### EXERCISE GOAL
In the records below, replace "industry list" with "sector list" and leave everything else the same.

■ ■ ■ ■ ■

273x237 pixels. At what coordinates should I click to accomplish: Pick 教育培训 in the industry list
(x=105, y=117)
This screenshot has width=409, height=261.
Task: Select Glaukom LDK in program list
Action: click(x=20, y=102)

■ ■ ■ ■ ■

### SOLUTION TO THE EXERCISE
273x237 pixels. At what coordinates should I click to accomplish: Pick 教育培训 in the sector list
(x=105, y=117)
This screenshot has width=409, height=261.
Task: Select Glaukom LDK in program list
Action: click(x=20, y=102)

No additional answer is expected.